(Source records)
------------------------------------------------------------------------
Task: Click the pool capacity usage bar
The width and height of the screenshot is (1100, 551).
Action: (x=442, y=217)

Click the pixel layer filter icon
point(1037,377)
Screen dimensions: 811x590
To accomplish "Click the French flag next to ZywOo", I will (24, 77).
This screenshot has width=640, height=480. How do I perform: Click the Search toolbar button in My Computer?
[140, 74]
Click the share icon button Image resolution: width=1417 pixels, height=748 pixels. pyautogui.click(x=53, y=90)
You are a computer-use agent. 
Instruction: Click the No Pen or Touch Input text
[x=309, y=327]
------------------------------------------------------------------------
=== Work instruction ===
Return only the lines running from the line with "Click the share" to the last line of the records, both included, exactly as written.

=== Task answer ===
Click the share icon button Image resolution: width=1417 pixels, height=748 pixels. pyautogui.click(x=53, y=90)
You are a computer-use agent. 
Instruction: Click the No Pen or Touch Input text
[x=309, y=327]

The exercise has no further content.